- What you will do:
Duplicate the lines below with no changes.

- Excerpted records:
########################################
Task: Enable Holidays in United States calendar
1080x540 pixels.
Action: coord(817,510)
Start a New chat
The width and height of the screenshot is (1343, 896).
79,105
########################################
- Written answer:
Task: Enable Holidays in United States calendar
1080x540 pixels.
Action: coord(817,510)
Start a New chat
The width and height of the screenshot is (1343, 896).
79,105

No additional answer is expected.